There were aches and pains, more than a few struggles, illness, missed days where the snooze button provided a convenient excuse, and I left the room a few times more than I ought to have. Still, for the most part, I kept coming back.

I do the best I can, working to get my postures to the 90 percent level 90 per cent of the time. Some postures I’ve gotten pretty good at; Half Moon and my Rabbit (you know, the towel trick) is not too bad, and I’ve become very accomplished at Savasana. Balance remains an issue for me; I mean really, think of the last time you had to meaningfully stand on one leg for any length time in real life (let alone trying to twist the
other leg into a less than convenient pose)? It had to have been decades since I even tried, but I keep trying, and each day I feel an improvement (and still keep trying to twist that other leg).

I discovered a lot about myself. I found it’s not easy to tame a restless mind for 90 minutes, and that aspiring yogis (apparently I now fall into that category) come in all shapes and sizes, in all ages. I witnessed how even those contortionists who continue to amaze me also take a knee, or a break in Savasana, now and then. I discovered my
clothes fit better now, and that your shins do actually sweat (no, it’s not runoff, the pores open and they sweat).
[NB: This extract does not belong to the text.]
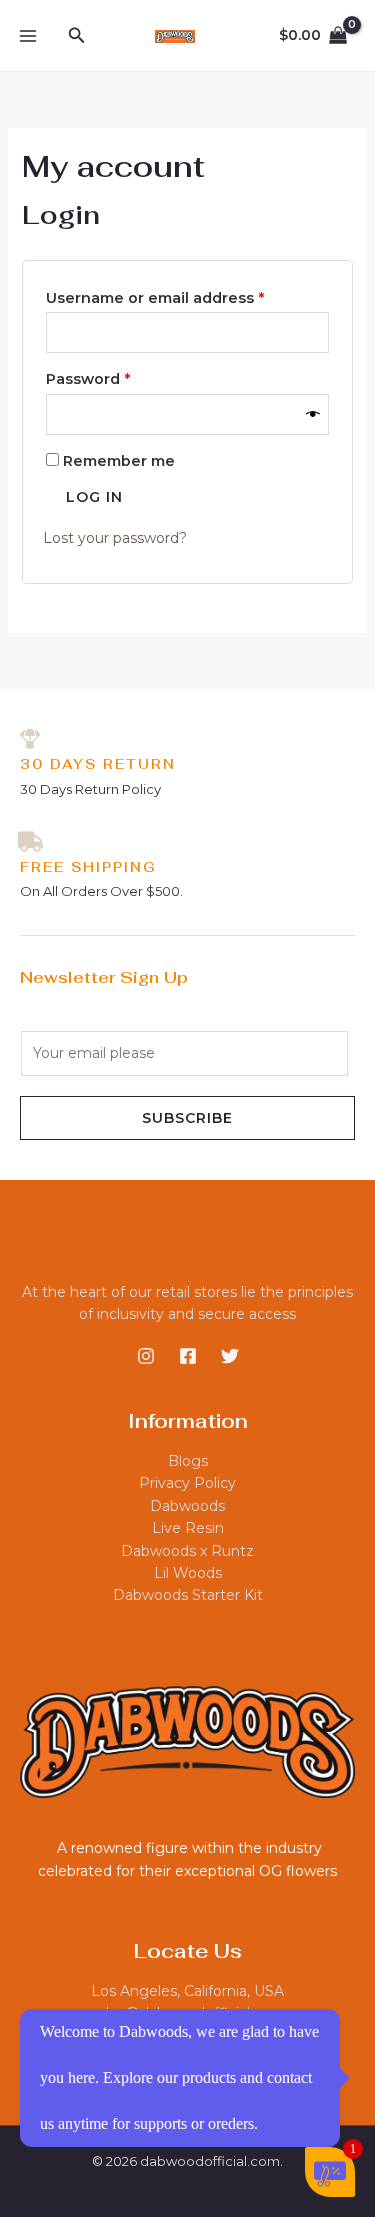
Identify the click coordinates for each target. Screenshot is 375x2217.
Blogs (188, 1461)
I’ve discovered that in a lifetime of bad habits, a good one can still rise to the surface, if you allow it.

I suppose, among so many things, I’ve learned that hot yoga is mostly about letting go - especially of all those pre-conceived notions - and allowing your mind and muscles to go to places forgotten. It’s about accepting yourself and discovering meditation is not so much a solitary thing, but rather a state you can arrive at in a roomful of strangers.
By accepting the struggle in the room, you are better able to deal with the turmoil in your life.

By this time I’ve heard about other types of hot yoga, and other places to practice, but I really have no reason to look elsewhere, or see if something is better for me. It’s about feeling comfortable where you are. It goes past SSHY’s skilled and supportive instructors, to the people you see on a regular basis in the same hot room. Many of them I still don’t know, any more than to say hello or smile, and still they offer encouragement, a little advice or insight and inspiration. It’s a common ground where everybody, all ages and shapes, leave the ego at the door. Every one of us is doing the same 26 postures, and doing what is best for them. As much as it is a group class, it is very much an individual thing.

So yoga, hot yoga, I do it; even so much as to say I have a yoga practice. Yesterday I completed my 100^th class, and today I’m beginning a challenge (as if the past months have not been challenging). I’m looking forward to the next 100 classes. Bikram’s Hot Yoga has become a habit – dare I say an addiction - and there is so much more to learn, so much more to endure, and so much more to enjoy.